Interessante é que eu comecei a ler a sua carta e foi me dando uma ansiedade enorme, uma vontade de chegar logo ao final, e dizer: “Pelo amor de Deus, vá a um médico, e tome logo um remédio para Síndrome do Pânico ou qualquer outra forma de ansiedade.”
É claro que sua ansiedade é de natureza orgânico-essencial; e você precisa pensar nela como algo que tem que ser tratado do mesmo modo que qualquer outra forma de desequilíbrio químico, ou mesma um diabetes; e pensar como quem precisa tratar da situação com objetividade e gratidão pelo diagnóstico.
E saiba: eu conheço pastor bem à beça. Se fosse com ele (s), já estaria na medicação “há muito temo”, ainda que continuasse pregando que não se pode usar nada para “acalmar os nervos”.
Entre 98 e 99 vivi os mais estressantes anos que já havia vivido. Muita gente morre passando por muito menos do que eu passei. E, sabe, passei sem um calmantezinho sequer, e me arrependo muito, pois, acabei esfrangalhando os meus nervos muito mais do que havia sido necessário.

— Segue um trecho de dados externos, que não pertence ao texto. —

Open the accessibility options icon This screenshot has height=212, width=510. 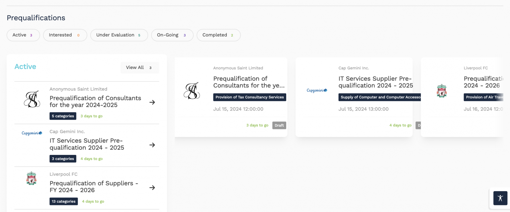[500, 198]

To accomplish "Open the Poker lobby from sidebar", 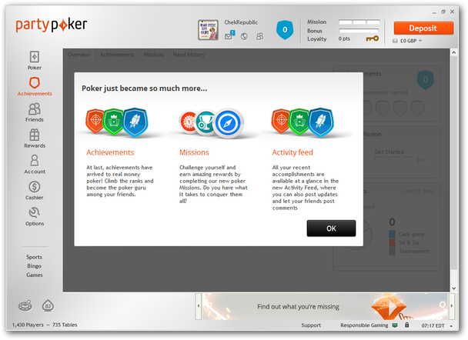I will point(35,60).
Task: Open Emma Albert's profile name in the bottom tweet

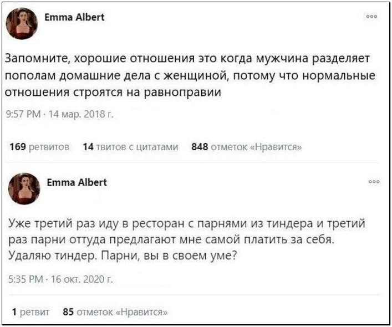Action: tap(77, 182)
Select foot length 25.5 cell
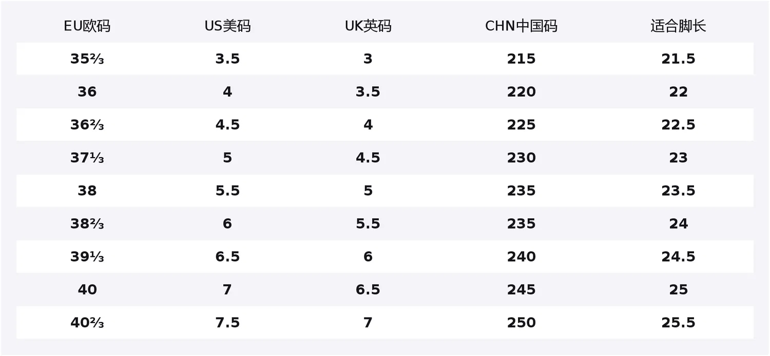 pyautogui.click(x=678, y=323)
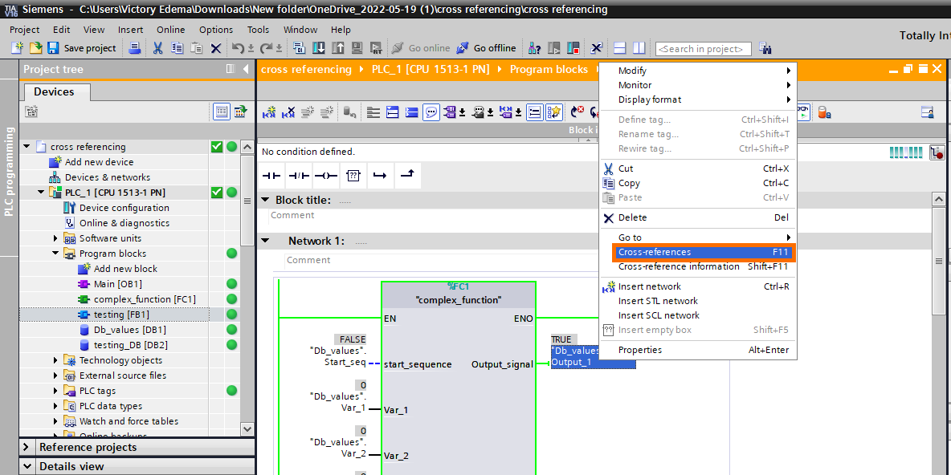This screenshot has height=475, width=951.
Task: Toggle the details view icon in Project tree
Action: 221,112
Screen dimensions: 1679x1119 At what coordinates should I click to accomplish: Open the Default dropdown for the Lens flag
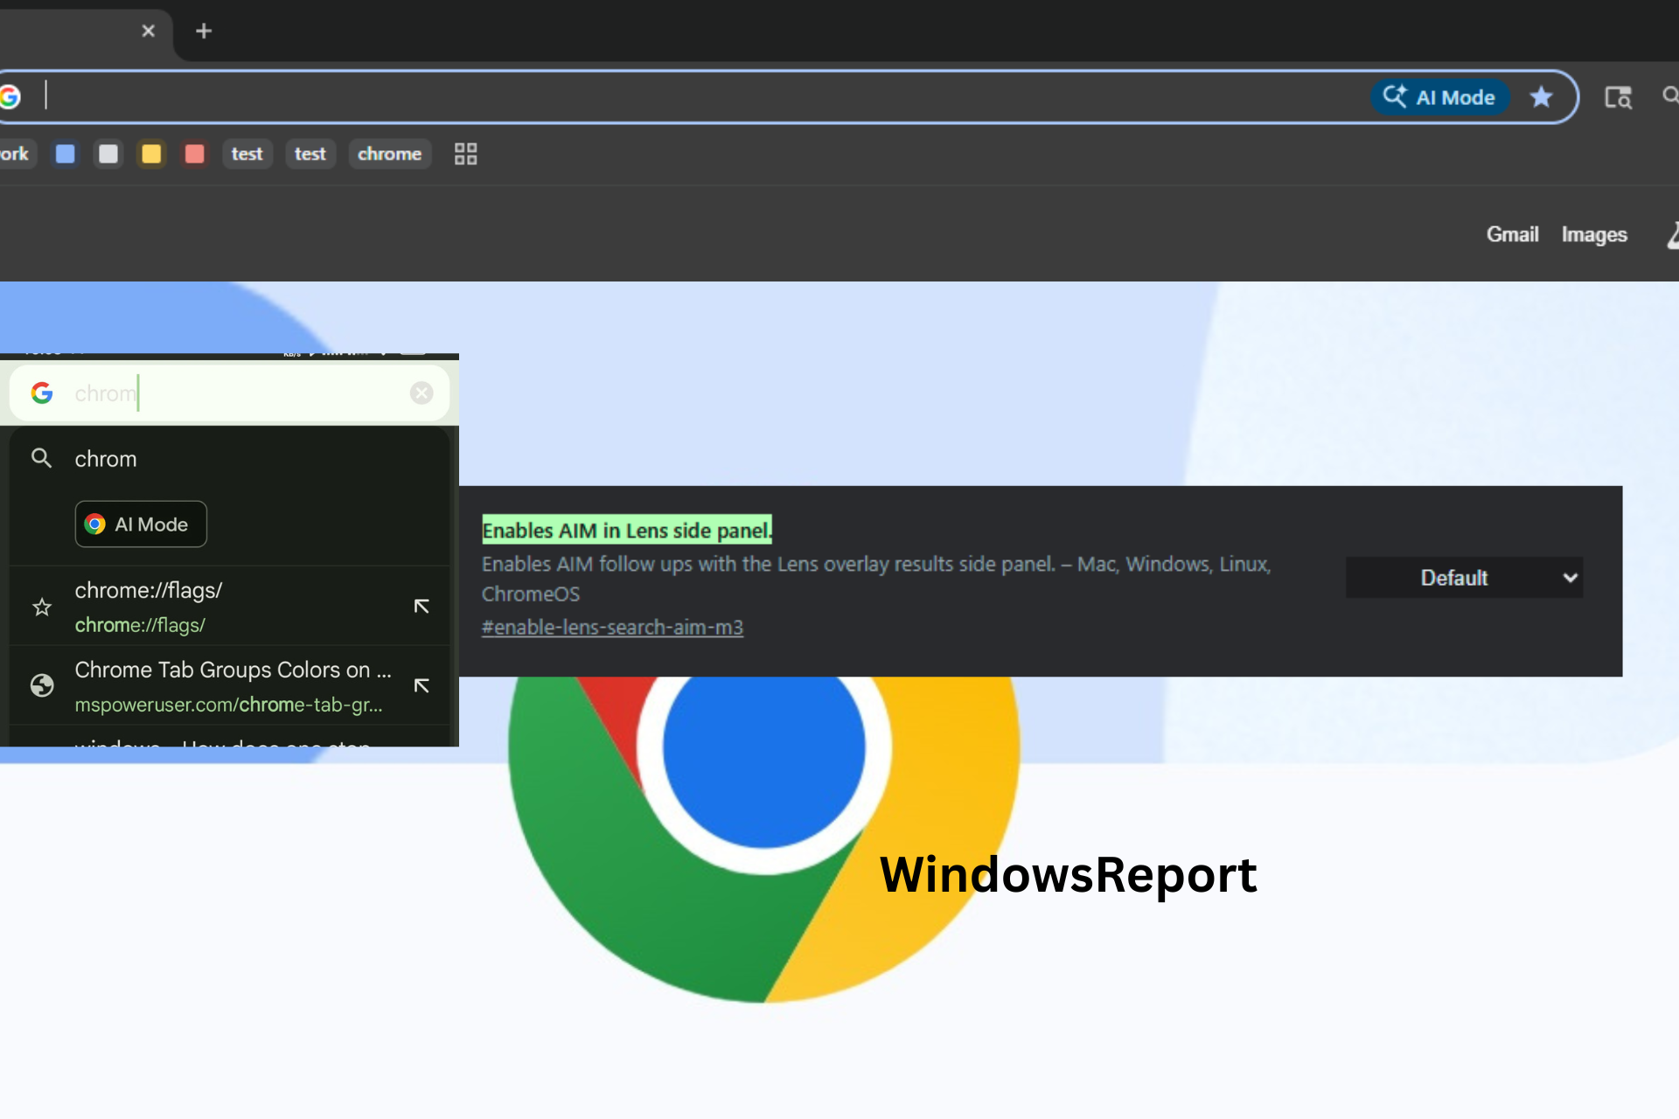[1464, 578]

Não fique com essa culpa. Encare isso como se você tivesse que tomar um remédio para hipertensão arterial, ou insulina, ou qualquer outra medicação — como o Atlansil, que faz mais de vinte anos eu tomo para o coração.
Em outras palavras: os evangélicos são neuróticos também quando se trata de qualquer desordem que pareça ter alguma forma de relação com o comportamento. E sabe por quê?

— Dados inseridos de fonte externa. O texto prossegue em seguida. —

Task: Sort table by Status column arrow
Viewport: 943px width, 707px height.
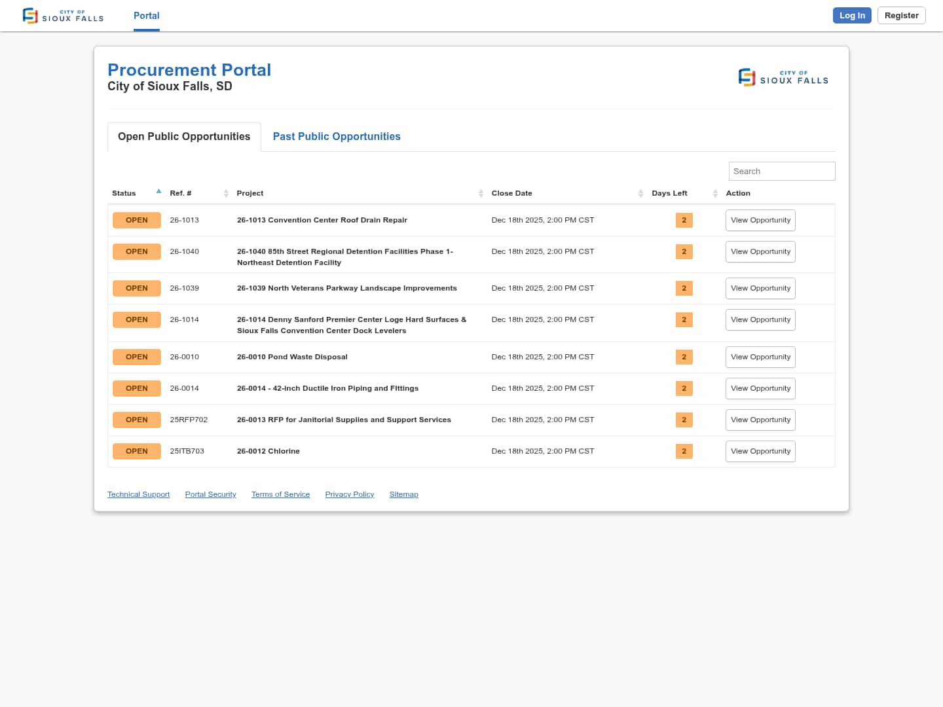Action: pos(158,192)
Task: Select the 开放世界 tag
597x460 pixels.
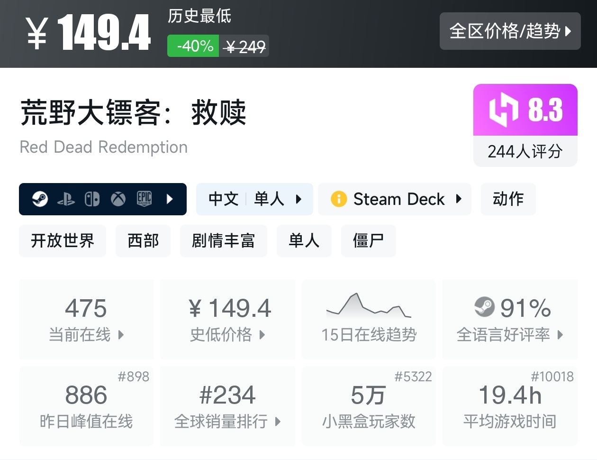Action: tap(63, 241)
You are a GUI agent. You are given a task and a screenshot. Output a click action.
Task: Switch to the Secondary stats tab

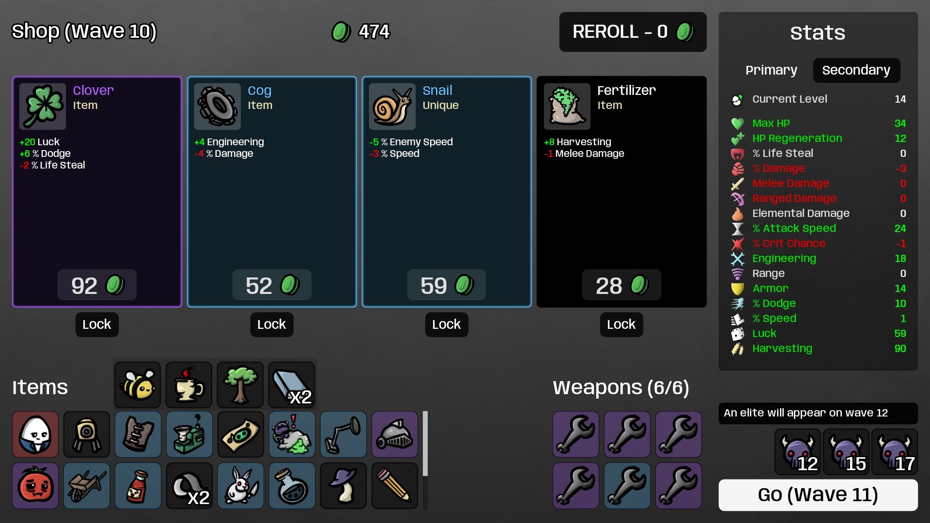click(x=856, y=70)
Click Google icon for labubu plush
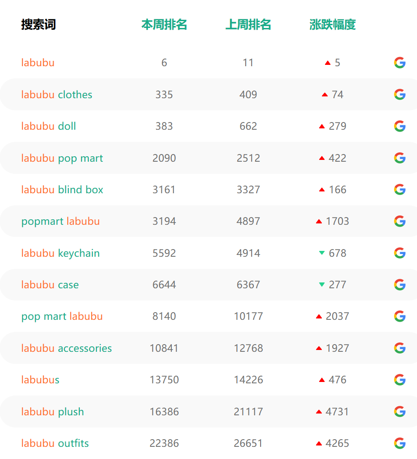The width and height of the screenshot is (417, 459). (x=400, y=412)
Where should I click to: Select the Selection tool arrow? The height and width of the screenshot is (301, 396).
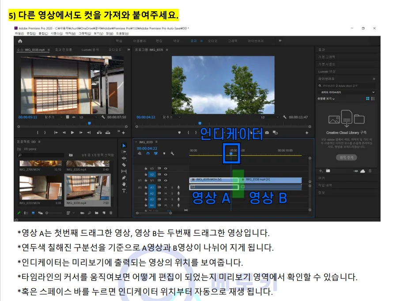[124, 146]
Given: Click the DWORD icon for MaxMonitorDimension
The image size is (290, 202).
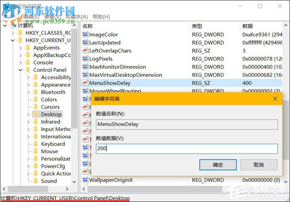Looking at the screenshot, I should click(85, 67).
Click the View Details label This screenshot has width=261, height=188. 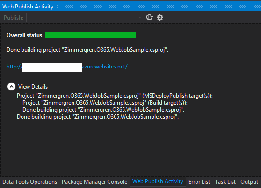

Porque se admitirem que há desordens químicas que alteram o comportamento, e que podem ser curadas com remédio, esvazia-se o discurso de vinculação visceral entre comportamento e pecado como decisão deliberada ou fraqueza espiritual.
É claro que há comportamentos que são deliberadamente pecaminosos, mas tais praticantes não sofrem de ansiedade e nem têm crises de pânico, ao contrário: são frios, calculistas e práticos. O perverso tem uma forte sensação de controlar tudo.
Mas quando alguns pastores “caem na real” e verificam que há desordens de natureza orgânica e química que alteram o sentir e, conseqüentemente, o comportamento, isso esvazia o maniqueísmo que pinta no chão o preto e o branco, diz que o branco é o bom, e não entende porque certas pessoas ziguezagueiam entre um e outro — e pior: involuntariamente.
Tome seu remédio na paz. Alguns de nós carregamos espinhos na carne de modos diferentes. Se um dia Deus quiser livrar você disso, Ele o fará e você não terá que ter uma crise nervosa buscando essa cura.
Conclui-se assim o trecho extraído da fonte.